We suggest explicitly choosing the data format for all possible columns. It can be done later but better to get it right from the start. The most important one to choose is any date column and select the appropriate date format. In this case that could be either DMY or MDY because the dates could be either!
The text columns (Product Code and Comments) are marked as Text format. It’s not really necessary for the Comments but is vital for the Product Code column, which has values that would otherwise be considered numbers.
The Sales column is values so leave it in the General format. Excel will import using the number format defined in Windows regional settings. To override that, or just to make sure, click on Advanced to define the decimal and thousands separators to use.
Finally, modern Excel will give you many options for displaying the imported data.
And even more choices under Properties, including the ability to ‘refresh’ the data from a changing data source.
Unless you’re really confident about the imported data, it’s best to import to a new worksheet. There you can check the import, change data formats etc before doing more work with the information. Here’s our sample data just after import into Excel.
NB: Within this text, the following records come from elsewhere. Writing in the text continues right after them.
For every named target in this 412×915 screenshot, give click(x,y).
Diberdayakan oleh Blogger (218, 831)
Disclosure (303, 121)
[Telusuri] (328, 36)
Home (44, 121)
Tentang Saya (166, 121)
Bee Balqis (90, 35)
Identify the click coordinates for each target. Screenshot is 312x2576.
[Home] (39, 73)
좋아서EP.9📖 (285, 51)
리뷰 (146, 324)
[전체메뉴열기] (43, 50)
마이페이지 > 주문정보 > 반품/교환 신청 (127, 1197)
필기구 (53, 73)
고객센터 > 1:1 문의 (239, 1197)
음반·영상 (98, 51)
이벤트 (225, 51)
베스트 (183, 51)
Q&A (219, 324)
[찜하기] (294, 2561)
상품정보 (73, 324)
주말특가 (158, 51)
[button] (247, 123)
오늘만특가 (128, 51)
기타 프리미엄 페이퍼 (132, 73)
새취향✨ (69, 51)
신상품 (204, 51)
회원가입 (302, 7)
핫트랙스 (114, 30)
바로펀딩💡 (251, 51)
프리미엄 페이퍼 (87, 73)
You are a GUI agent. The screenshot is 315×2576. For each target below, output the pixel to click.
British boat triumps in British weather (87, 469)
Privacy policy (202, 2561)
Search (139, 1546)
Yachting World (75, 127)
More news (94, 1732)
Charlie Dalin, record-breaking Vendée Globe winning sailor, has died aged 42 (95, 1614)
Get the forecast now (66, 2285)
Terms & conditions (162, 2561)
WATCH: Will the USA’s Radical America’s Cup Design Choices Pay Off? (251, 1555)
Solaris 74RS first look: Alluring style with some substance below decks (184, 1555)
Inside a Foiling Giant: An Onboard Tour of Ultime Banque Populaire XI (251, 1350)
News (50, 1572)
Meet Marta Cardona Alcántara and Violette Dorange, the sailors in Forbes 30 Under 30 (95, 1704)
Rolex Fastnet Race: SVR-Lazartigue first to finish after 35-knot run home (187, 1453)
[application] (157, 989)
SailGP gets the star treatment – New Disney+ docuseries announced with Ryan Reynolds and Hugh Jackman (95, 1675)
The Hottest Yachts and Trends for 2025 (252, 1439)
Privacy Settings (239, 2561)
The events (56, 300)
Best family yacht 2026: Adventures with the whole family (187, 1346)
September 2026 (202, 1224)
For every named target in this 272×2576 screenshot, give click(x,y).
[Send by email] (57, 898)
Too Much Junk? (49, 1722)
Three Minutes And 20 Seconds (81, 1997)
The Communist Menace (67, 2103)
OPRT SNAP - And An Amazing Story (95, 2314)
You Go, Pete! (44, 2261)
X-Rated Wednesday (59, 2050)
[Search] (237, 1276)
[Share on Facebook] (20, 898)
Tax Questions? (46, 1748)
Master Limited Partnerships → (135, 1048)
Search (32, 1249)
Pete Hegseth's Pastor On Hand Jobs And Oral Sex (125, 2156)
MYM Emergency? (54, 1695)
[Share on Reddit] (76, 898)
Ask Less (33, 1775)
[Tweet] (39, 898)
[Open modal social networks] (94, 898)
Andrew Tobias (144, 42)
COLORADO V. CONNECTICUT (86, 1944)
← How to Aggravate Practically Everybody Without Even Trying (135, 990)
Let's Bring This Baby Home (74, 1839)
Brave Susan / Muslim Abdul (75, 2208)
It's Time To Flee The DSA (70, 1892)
There’s still some work to be done to make this data consistent and usable (called ‘normalization’ by us geeks). It’s a topic for another time but here’s the result after some normalization and formatting.
Now you can filter, chart, PivotTable or analyse the .csv data to your hearts content, knowing there much less risk of data or calculation mistakes.
Importing data can be tricky. If possible, have the import data formatted in a way that avoids conversion mistakes.
- Make the date clear and explicit, for example having the month as short text; Jan, Feb, Mar etc.
- Numbers with no comma separators for thousands (especially in comma delimited data)
- Watch for ‘stray’ commas in comma delimited data. Comments or notes fields often contain commas which Excel will assume marks the end of that data field.
Alas, you often don’t have control over the formatting of data you want to import. If that’s not possible, carefully check the results to make sure Excel has got it right.